A process that chemically modifies polymeric materials through static, low-pressure infiltration

Inventors at Georgia Tech have advanced a process called Vapor Phase Infiltration (VPI) that requires only a single exposure cycle to convert microns of polymer into a hybrid material. VPI can chemically modify a variety of polymeric materials in a variety of form factors using low-pressure, highly reactive gases. This technology utilizes the following steps: sorption, diffusion, and entrapment. During sorption, a gaseous metalorganic precursor is dissolved into a polymer. The precursor then migrates during the diffusion step. In entrapment, the precursor is immobilized through reaction or steric hindrance.

Solution Advantages
  • Cost reduction – cost is reduced due to technique simplification
  • Efficiency – technique has no requirement for repeated cycling
  • Flexibility – VPI can be applied at any stage in production processes
  • Increased reliability – chemical properties are more stabilized
Potential Commercial Applications

Manufacturing for:

  • Polymer Membranes
  • Polymer Fabrics / Textiles
  • Polymer Films
  • Polymer Foams
  • Bulk Polymers
  • Polymer Powders / Microspheres
Background and More Information

Atomic Layer Deposition (ALD) is a surface-controlled process that results in the deposition of thin films one layer at a time.
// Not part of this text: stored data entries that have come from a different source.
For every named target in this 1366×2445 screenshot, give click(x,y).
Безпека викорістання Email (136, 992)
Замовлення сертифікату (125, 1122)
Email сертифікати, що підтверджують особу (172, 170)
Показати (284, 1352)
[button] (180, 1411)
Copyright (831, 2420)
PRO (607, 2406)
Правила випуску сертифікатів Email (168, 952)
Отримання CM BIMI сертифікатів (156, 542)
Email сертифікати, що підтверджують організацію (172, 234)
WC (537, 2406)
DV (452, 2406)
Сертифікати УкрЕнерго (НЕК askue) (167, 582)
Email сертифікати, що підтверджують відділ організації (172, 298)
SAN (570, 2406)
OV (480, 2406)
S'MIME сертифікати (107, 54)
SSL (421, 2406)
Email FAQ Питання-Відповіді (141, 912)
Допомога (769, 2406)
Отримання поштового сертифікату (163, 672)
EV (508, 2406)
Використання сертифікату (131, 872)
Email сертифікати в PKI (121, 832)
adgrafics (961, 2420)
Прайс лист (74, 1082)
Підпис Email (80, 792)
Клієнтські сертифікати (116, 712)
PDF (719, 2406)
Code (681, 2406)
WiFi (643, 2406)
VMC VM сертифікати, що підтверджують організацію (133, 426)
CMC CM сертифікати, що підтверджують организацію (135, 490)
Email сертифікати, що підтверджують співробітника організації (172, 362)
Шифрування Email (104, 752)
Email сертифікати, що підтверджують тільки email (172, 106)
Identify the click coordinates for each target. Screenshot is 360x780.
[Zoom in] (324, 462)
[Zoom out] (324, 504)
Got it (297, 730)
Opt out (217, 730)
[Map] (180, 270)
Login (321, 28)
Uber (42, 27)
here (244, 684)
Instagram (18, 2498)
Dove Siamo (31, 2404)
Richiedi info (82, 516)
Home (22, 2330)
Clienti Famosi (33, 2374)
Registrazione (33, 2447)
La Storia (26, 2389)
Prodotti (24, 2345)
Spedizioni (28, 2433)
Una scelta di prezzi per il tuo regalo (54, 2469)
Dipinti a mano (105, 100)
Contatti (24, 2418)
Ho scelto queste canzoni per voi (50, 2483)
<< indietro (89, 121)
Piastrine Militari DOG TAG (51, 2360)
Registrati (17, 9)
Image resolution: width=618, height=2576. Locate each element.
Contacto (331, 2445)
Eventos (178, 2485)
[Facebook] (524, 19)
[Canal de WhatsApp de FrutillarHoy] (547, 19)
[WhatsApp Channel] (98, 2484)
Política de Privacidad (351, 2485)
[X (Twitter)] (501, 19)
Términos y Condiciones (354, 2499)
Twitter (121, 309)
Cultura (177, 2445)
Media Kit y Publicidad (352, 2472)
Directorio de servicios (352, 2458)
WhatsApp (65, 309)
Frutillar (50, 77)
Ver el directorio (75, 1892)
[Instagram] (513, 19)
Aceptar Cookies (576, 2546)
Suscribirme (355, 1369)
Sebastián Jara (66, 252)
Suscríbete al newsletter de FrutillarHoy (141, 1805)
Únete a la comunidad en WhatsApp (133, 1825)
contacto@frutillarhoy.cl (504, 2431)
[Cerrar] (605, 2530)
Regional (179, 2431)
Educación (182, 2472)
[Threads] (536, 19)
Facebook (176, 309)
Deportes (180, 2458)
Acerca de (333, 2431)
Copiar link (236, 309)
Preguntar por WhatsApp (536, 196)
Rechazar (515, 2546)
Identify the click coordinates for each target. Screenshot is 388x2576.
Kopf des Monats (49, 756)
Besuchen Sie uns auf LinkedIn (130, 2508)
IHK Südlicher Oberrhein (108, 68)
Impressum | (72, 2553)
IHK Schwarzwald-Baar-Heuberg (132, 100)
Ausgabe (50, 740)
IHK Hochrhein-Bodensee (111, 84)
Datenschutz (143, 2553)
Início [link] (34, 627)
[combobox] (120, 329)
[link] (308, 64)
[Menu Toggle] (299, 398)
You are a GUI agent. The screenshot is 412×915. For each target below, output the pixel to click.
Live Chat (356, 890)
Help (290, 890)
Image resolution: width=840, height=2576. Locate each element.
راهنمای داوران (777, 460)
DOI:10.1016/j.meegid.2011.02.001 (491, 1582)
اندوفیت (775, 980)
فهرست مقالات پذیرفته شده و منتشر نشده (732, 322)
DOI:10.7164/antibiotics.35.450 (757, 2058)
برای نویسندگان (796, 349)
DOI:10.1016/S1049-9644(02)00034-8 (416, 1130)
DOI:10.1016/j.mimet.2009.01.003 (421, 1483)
Each atomic layer that is formed by this sequential process is a result of saturated surface-controlled reactions. In ALD, increasing processing volume presents significant challenges to the fluid dynamics in the chamber, with unpredictable effects on the quality of the film deposition. Additionally, long cycle times and the layer-by-layer nature of ALD result in slow deposition rates. There is a need to develop a more efficient process to modify polymeric materials.